12 Workers were also unhappy about their living conditions. Some of Cape Breton's coal miners and their families were housed in poorly maintained, dilapidated duplexes built by mining companies at the end of the nineteenth century. A Royal Commission on Coal in 1925 interviewed a number of Cape Breton miners about their homes and one mentions to the commissioner, "there was three rooms downstairs: kitchen, dining room and front room. Upstairs there was two bedrooms, but there is other two holes in the wall. I would not exactly like to call them bedrooms, they are too small, one you cannot get a bed in at all unless you saw it off."23Three room and two room plans were the norm for early twentieth-century company housing throughout the Cape Breton industrial region (Figs. 1 and 2). Mary Arnold, a New York housing reformer who played a significant role in the Tompkinsville housing development, outlines conditions in the 1930s: "It is difficult to tell one house from another. If you are a comparative stranger in Reserve and wish to visit a friend, you take the nearest telegraph pole and count down from it two, three or four houses as the case may be. All the houses are painted a dark green or brown..."24 While similar in style, many houses were also in poor condition with no cellars, rotted sills and badly constructed windows and doors:
These duplexes were over seventy-five years old with shingles painted dark green or with unpainted clapboards. There were no indoor toilets, and the front and back yards were dusty and dirty. The rent charged by the mining company in 1938 was ten dollars per month.26
13 A survey of housing conditions in the early 1940s, done with the assistance of a representative of the United Mine Workers of America District 26 and the local municipality, verifies the poor conditions faced by miners and their families. The survey of 320 dwellings in Reserve Mines showed that 1 799 people lived in these houses and that eighty-eight per cent had no bathroom or indoor toilet, no sewer system was developed in the community and forty-seven per cent of the houses were over fifty years old.27 Of the 320 houses, 159, or forty-nine per cent, were considered overcrowded and there were at least thirty "shacks," temporary houses found around mine sites which were deemed "uninhabitable."28 The report concluded that 125 to 150 new housing units were required for the community, that a sewage system needed to be installed and that the community should provide for individual ownership, co-operative ownership or subsidized low rental limited dividend corporation projects.29
14 Moreover, the report petitioned the Premier and Minister of Highways of Nova Scotia, Angus L. MacDonald, about the deplorable conditions of roads in the community. The worst conditions were said to be in the neighbourhood where many of the Tompkinsville pioneers originally lived:
This survey indicates that available housing and conditions, particularly in the company-built rows, were inadequate for miners and their families. The poor conditions helped to steel the resolve of the miners to search for solutions to their housing problems. The cooperative Tompkinsville experiment was one innovative approach to solving this fundamental problem.

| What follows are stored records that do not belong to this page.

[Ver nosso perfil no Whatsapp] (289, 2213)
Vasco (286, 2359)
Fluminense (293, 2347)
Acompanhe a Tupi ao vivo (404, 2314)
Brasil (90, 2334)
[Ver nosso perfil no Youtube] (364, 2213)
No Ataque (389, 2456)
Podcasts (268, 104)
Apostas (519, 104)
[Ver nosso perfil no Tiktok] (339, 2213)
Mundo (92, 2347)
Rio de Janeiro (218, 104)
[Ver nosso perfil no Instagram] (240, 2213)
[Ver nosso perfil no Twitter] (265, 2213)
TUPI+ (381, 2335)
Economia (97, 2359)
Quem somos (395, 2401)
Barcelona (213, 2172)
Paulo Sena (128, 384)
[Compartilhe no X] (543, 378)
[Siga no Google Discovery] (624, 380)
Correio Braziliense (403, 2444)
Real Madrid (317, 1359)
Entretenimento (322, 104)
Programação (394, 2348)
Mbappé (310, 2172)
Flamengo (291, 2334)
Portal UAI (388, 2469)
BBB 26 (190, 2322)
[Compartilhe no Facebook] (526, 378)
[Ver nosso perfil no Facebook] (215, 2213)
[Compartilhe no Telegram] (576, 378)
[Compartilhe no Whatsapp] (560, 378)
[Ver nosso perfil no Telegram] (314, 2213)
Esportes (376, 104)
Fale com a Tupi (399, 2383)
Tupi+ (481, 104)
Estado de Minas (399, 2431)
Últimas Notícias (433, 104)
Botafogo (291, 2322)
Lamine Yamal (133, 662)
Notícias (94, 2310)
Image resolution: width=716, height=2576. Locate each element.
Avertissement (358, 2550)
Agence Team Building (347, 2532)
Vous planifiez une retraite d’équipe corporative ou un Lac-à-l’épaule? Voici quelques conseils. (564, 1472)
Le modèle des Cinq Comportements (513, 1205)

15 This was the social context the leaders of the co-operative movement faced when attempting to persuade coal miners and their families to work co-operatively. Father Jimmy Tompkins, born in Margaree, Cape Breton Island on 7 September 1870, is the foremost founder of the Antigonish Movement.31 Dr. Moses M. Coady, co-founder of the movement, was twelve years younger than Tompkins. He has been called "a devoted priest, a zealous apostle of the social order — a magnetic leader.. .who showed thousands of people throughout the world...how to become masters of their own destiny."32 In Reserve Mines, Father Jimmy Tompkins was influential; he provided the idea for cooperative community enterprises and the innovative housing experiment of Tompkinsville now bears his name.
16 The neighbourhood of Tompkinsville, in the heart of the Cape Breton mining district, exhibits some features of vernacular architecture (Fig. 3). This neighbourhood development was begun in 1938 by miners and their families who were dissatisfied with the inadequate housing provided by the resident mining companies. Following the co-operative philosophy expounded by Father Jimmy Tompkins, their resident parish priest, the miners and their families formed study groups and taught themselves to build houses suited to their specific needs. This was the first co-operative housing group in Canada and was used as a model for the construction of numerous housing developments throughout eastern Nova Scotia from the late 1930s until the 1960s. Much of the architectural landscape of Cape Breton's industrial communities in the 1940s,' 1950s and 1960s was shaped by cooperative housing groups following the pattern worked out by the early Tompkinsville residents.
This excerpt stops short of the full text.